──────── EXTRACTED INFORMATION ────────

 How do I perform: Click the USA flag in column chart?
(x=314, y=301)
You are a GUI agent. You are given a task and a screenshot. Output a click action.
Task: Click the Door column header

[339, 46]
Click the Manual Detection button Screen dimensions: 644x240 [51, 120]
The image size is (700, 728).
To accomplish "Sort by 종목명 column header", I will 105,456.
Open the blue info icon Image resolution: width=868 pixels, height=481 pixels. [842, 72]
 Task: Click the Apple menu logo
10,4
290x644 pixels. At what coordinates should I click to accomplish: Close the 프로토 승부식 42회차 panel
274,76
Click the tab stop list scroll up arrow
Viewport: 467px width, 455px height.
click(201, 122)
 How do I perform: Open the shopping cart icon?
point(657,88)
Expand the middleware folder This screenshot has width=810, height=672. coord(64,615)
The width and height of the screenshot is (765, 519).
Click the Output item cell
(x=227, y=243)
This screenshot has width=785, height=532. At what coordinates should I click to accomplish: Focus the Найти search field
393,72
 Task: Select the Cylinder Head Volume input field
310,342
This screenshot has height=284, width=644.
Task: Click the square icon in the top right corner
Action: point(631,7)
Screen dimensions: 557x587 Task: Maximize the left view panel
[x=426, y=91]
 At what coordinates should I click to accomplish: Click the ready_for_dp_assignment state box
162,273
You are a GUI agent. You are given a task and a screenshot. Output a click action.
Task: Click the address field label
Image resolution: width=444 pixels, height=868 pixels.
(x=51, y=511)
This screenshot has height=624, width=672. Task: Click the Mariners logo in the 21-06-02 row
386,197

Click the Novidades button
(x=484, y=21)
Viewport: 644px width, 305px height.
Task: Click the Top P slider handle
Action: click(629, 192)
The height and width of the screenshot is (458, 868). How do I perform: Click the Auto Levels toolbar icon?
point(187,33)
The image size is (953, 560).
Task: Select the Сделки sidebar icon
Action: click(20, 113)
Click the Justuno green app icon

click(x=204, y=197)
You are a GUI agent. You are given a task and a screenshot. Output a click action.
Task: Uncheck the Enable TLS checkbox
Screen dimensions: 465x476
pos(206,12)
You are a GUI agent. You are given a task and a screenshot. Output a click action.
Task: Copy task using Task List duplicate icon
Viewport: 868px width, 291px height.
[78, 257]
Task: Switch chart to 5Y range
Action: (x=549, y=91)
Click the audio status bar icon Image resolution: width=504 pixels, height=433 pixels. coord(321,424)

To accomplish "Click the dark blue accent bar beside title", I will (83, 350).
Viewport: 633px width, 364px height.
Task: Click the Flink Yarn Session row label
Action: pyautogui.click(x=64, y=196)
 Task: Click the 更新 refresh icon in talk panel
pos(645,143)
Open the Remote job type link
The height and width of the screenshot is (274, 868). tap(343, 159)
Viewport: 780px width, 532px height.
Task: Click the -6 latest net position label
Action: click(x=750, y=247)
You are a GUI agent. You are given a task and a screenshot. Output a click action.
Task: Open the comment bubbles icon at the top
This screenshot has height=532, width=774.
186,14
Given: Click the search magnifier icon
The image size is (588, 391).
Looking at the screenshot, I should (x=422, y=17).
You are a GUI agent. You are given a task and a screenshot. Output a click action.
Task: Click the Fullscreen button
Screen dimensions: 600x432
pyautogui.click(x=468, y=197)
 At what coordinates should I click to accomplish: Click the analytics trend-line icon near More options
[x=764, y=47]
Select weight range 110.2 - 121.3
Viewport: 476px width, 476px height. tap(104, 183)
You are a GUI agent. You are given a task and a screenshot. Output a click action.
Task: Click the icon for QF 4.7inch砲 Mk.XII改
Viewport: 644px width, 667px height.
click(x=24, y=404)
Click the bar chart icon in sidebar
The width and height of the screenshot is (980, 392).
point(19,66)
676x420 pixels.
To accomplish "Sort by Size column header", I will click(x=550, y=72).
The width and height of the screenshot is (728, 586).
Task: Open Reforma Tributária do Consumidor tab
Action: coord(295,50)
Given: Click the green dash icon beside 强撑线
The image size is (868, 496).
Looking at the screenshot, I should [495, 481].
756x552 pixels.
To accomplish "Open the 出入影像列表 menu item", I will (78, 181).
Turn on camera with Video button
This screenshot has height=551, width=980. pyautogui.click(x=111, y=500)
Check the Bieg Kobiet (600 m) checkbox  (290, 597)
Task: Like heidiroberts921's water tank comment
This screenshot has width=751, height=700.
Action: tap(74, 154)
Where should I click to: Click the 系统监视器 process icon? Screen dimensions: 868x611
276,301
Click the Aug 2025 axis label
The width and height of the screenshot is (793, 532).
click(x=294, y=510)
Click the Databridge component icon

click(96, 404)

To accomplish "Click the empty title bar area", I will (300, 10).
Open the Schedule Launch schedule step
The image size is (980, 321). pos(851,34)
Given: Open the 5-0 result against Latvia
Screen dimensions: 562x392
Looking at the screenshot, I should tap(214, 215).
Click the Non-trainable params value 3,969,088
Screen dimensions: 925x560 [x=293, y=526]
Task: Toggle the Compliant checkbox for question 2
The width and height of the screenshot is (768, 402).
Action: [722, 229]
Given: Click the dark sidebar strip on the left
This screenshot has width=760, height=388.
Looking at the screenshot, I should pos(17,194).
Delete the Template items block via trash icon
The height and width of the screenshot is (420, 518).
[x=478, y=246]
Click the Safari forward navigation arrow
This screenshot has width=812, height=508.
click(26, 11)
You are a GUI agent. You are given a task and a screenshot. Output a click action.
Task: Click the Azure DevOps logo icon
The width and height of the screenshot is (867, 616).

────────

> WHAT YOU WILL DO: Copy the whole listing above once more, character for character.

> SOLUTION:
 How do I perform: Click the USA flag in column chart?
(x=314, y=301)
You are a GUI agent. You are given a task and a screenshot. Output a click action.
Task: Click the Door column header

[339, 46]
Click the Manual Detection button Screen dimensions: 644x240 [51, 120]
The image size is (700, 728).
To accomplish "Sort by 종목명 column header", I will 105,456.
Open the blue info icon Image resolution: width=868 pixels, height=481 pixels. [842, 72]
 Task: Click the Apple menu logo
10,4
290x644 pixels. At what coordinates should I click to accomplish: Close the 프로토 승부식 42회차 panel
274,76
Click the tab stop list scroll up arrow
Viewport: 467px width, 455px height.
click(201, 122)
 How do I perform: Open the shopping cart icon?
point(657,88)
Expand the middleware folder This screenshot has width=810, height=672. coord(64,615)
The width and height of the screenshot is (765, 519).
Click the Output item cell
(x=227, y=243)
This screenshot has width=785, height=532. At what coordinates should I click to accomplish: Focus the Найти search field
393,72
 Task: Select the Cylinder Head Volume input field
310,342
This screenshot has height=284, width=644.
Task: Click the square icon in the top right corner
Action: point(631,7)
Screen dimensions: 557x587 Task: Maximize the left view panel
[x=426, y=91]
 At what coordinates should I click to accomplish: Click the ready_for_dp_assignment state box
162,273
You are a GUI agent. You are given a task and a screenshot. Output a click action.
Task: Click the address field label
Image resolution: width=444 pixels, height=868 pixels.
(x=51, y=511)
This screenshot has height=624, width=672. Task: Click the Mariners logo in the 21-06-02 row
386,197

Click the Novidades button
(x=484, y=21)
Viewport: 644px width, 305px height.
Task: Click the Top P slider handle
Action: click(629, 192)
The height and width of the screenshot is (458, 868). How do I perform: Click the Auto Levels toolbar icon?
point(187,33)
The image size is (953, 560).
Task: Select the Сделки sidebar icon
Action: click(20, 113)
Click the Justuno green app icon

click(x=204, y=197)
You are a GUI agent. You are given a task and a screenshot. Output a click action.
Task: Uncheck the Enable TLS checkbox
Screen dimensions: 465x476
pos(206,12)
You are a GUI agent. You are given a task and a screenshot. Output a click action.
Task: Copy task using Task List duplicate icon
Viewport: 868px width, 291px height.
[78, 257]
Task: Switch chart to 5Y range
Action: (x=549, y=91)
Click the audio status bar icon Image resolution: width=504 pixels, height=433 pixels. coord(321,424)

To accomplish "Click the dark blue accent bar beside title", I will (83, 350).
Viewport: 633px width, 364px height.
Task: Click the Flink Yarn Session row label
Action: pyautogui.click(x=64, y=196)
 Task: Click the 更新 refresh icon in talk panel
pos(645,143)
Open the Remote job type link
The height and width of the screenshot is (274, 868). tap(343, 159)
Viewport: 780px width, 532px height.
Task: Click the -6 latest net position label
Action: click(x=750, y=247)
You are a GUI agent. You are given a task and a screenshot. Output a click action.
Task: Open the comment bubbles icon at the top
This screenshot has height=532, width=774.
186,14
Given: Click the search magnifier icon
The image size is (588, 391).
Looking at the screenshot, I should (x=422, y=17).
You are a GUI agent. You are given a task and a screenshot. Output a click action.
Task: Click the Fullscreen button
Screen dimensions: 600x432
pyautogui.click(x=468, y=197)
 At what coordinates should I click to accomplish: Click the analytics trend-line icon near More options
[x=764, y=47]
Select weight range 110.2 - 121.3
Viewport: 476px width, 476px height. tap(104, 183)
You are a GUI agent. You are given a task and a screenshot. Output a click action.
Task: Click the icon for QF 4.7inch砲 Mk.XII改
Viewport: 644px width, 667px height.
click(x=24, y=404)
Click the bar chart icon in sidebar
The width and height of the screenshot is (980, 392).
point(19,66)
676x420 pixels.
To accomplish "Sort by Size column header", I will click(x=550, y=72).
The width and height of the screenshot is (728, 586).
Task: Open Reforma Tributária do Consumidor tab
Action: coord(295,50)
Given: Click the green dash icon beside 强撑线
The image size is (868, 496).
Looking at the screenshot, I should [495, 481].
756x552 pixels.
To accomplish "Open the 出入影像列表 menu item", I will (78, 181).
Turn on camera with Video button
This screenshot has height=551, width=980. pyautogui.click(x=111, y=500)
Check the Bieg Kobiet (600 m) checkbox  (290, 597)
Task: Like heidiroberts921's water tank comment
This screenshot has width=751, height=700.
Action: tap(74, 154)
Where should I click to: Click the 系统监视器 process icon? Screen dimensions: 868x611
276,301
Click the Aug 2025 axis label
The width and height of the screenshot is (793, 532).
click(x=294, y=510)
Click the Databridge component icon

click(96, 404)

To accomplish "Click the empty title bar area", I will (300, 10).
Open the Schedule Launch schedule step
The image size is (980, 321). pos(851,34)
Given: Open the 5-0 result against Latvia
Screen dimensions: 562x392
Looking at the screenshot, I should tap(214, 215).
Click the Non-trainable params value 3,969,088
Screen dimensions: 925x560 [x=293, y=526]
Task: Toggle the Compliant checkbox for question 2
The width and height of the screenshot is (768, 402).
Action: [722, 229]
Given: Click the dark sidebar strip on the left
This screenshot has width=760, height=388.
Looking at the screenshot, I should pos(17,194).
Delete the Template items block via trash icon
The height and width of the screenshot is (420, 518).
[x=478, y=246]
Click the Safari forward navigation arrow
This screenshot has width=812, height=508.
click(26, 11)
You are a GUI agent. You are given a task and a screenshot. Output a click action.
Task: Click the Azure DevOps logo icon
The width and height of the screenshot is (867, 616).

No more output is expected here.